| Set of tasks |
• A. According to the article on alternating and direct current, in what unit is frequency measured?
• B. Copy word for word the passage from the article on alternating and direct current that opens with "What’s the Difference" and closes with "What is Current?".

| Excerpt to read |
----

What’s the Difference Between Alternating and Direct Current

In electronics, you’ll be dealing with two types of electricity: Direct Current (DC) and Alternating Current (AC).

If you’re a beginner, you’re probably familiar with AC as the primary form of power distributed in homes and industries, while DC is predominantly utilized for low-voltage applications. These are all true, but what really is the difference between the two? Let’s find out!

What is Current?

Electric current refers to the flow or movement of electric charge in a conductor and is measured in amperes (A).

The direction of Current:

• Conventional Flow: Historically, it was assumed that electric current flows from the positive terminal to the negative terminal, known as conventional current flow. This convention is still used in circuit analysis.
• Electron Flow: In reality, electrons move from the negative terminal to the positive terminal. This is known as electron flow and is the actual movement of charged particles.

Alternating Current

Alternating Current or AC, is an electrical current that reverses the direction of the flow of electric charge at regular intervals. It doesn’t flow in a straight line like DC; it sways back and forth. This makes electrons switch directions regularly and creates a continuous oscillation.

We can represent the alternating current in a sinusoidal waveform. As you can see in the figure below, it showcases a smooth, repetitive oscillation over time.

Notice that the waveform oscillates around a central axis, known as the zero-voltage line. This line represents the point where the voltage is zero (where the current is also zero), and the waveform alternates between positive and negative values.

The highest points on the waveform, both in the positive and negative direction, are called the peaks.

Period and Frequency

The AC waveform completes one full cycle when it goes from its starting point, reaches a peak in one direction, comes back to the starting point, reaches a peak in the opposite direction, and returns. The time it takes to complete this cycle is referred to as the period.

On the other hand, the frequency is the number of cycles it completes in one second. It’s measured in Hertz (Hz). It determines how quickly the waveform oscillates; higher frequency means more cycles in the same time duration.

How is AC Generated?

Now, Alternating Current doesn’t just appear magically; it’s generated using devices like alternators and generators. These machines harness the principles of electromagnetic induction to kick-start the flow of electrons.

AC Applications

Generally, AC is the standard choice for power distribution in electrical grids. That is because it can be transmitted over long distances, with minimal energy loss during transmission.

----

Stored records
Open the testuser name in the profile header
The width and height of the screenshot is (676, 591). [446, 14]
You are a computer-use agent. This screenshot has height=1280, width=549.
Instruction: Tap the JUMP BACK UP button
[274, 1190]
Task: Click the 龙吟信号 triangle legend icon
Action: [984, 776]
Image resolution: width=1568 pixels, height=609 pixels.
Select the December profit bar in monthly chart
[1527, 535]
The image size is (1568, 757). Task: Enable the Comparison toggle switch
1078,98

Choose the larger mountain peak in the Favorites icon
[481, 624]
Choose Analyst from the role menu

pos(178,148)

----

| List of solutions |
• A. Hertz (Hz)

• B.
What’s the Difference Between Alternating and Direct Current

In electronics, you’ll be dealing with two types of electricity: Direct Current (DC) and Alternating Current (AC).

If you’re a beginner, you’re probably familiar with AC as the primary form of power distributed in homes and industries, while DC is predominantly utilized for low-voltage applications. These are all true, but what really is the difference between the two? Let’s find out!

What is Current?